Reasoning: Having talked to consumers, it was clear that owners were confused as to what to buy their pets. They are always on the lookout for the best possible food for their dogs and the fixture is awash with confusion. We wanted to make it simple. Our aim was not to overcomplicate the pack with unnecessary information, which can become daunting. This is very much a pack for the owner, an inclusive brand that has broad appeal and approachability.
Challenges: Honestly, it was the expression on the dogs’ faces and, in particular, the eyelids. Too low and they looked asleep or drowsy. Too high and they looked they had been up all night on some kind of illegal substance. It was a fine line to make the dogs faces and their expressions look and feel different for each pack and, of course, make them likeable!
Favorite details: The illustrations are the real winner in all of this, and also the fact that they use the entire real estate of the front face of the pack to make a statement of intent. They are also simple in their make-up and lack any kind of superfluous detail. Often, we can be constrained by visible front face restrictions or side of pack information, but because the 10 kilogram (22 pound) pack is a virtually flat surface, we can use the packaging like a billboard. If you can get two or three facings of this brand in store, it is going to be unmissable on the aisle, and that’s what’s important when you only have two or three seconds at fixture.

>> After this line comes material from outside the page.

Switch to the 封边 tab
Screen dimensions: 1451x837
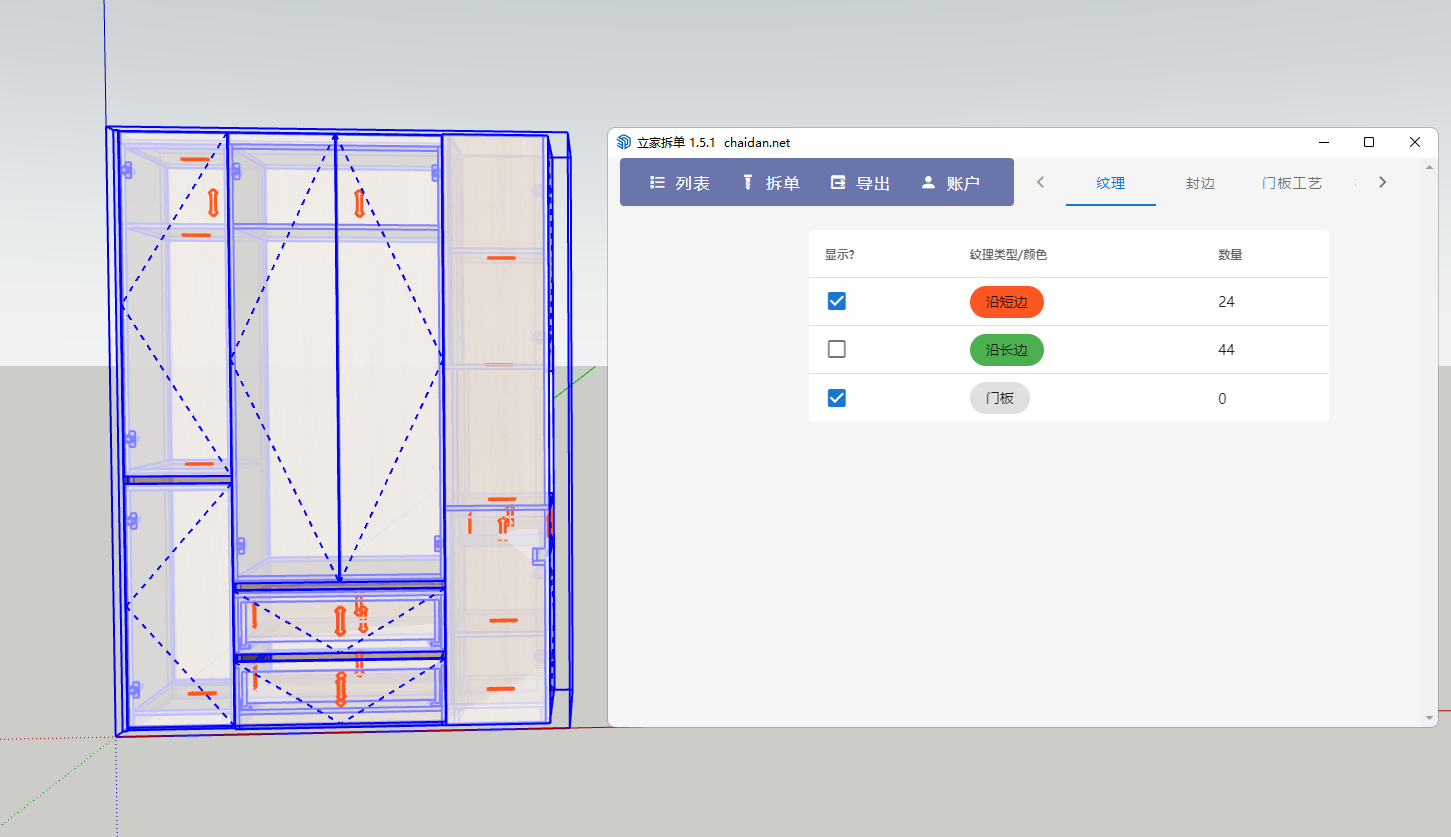click(1200, 183)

Visual influences: Any form of flat, graphic illustration forms the beating visual heart of this project. However, at the time we started working on Walker and Drake, we were also working on a large travel rebrand and, as such, we had been looking back at a lot of archive travel posters for airlines, regional rail travel and the London Underground. Artists like John Hassall and Horace Taylor did a lot of work on the United Kingdom railways and while they were more decorative, what struck us were the expanses of flat colors that worked so well. While times have most definitely changed, the idea that flat graphic shapes can be used to communicate is still relevant, and we have reimagined that kind of thinking to develop a modern day interpretation for this great pet food brand.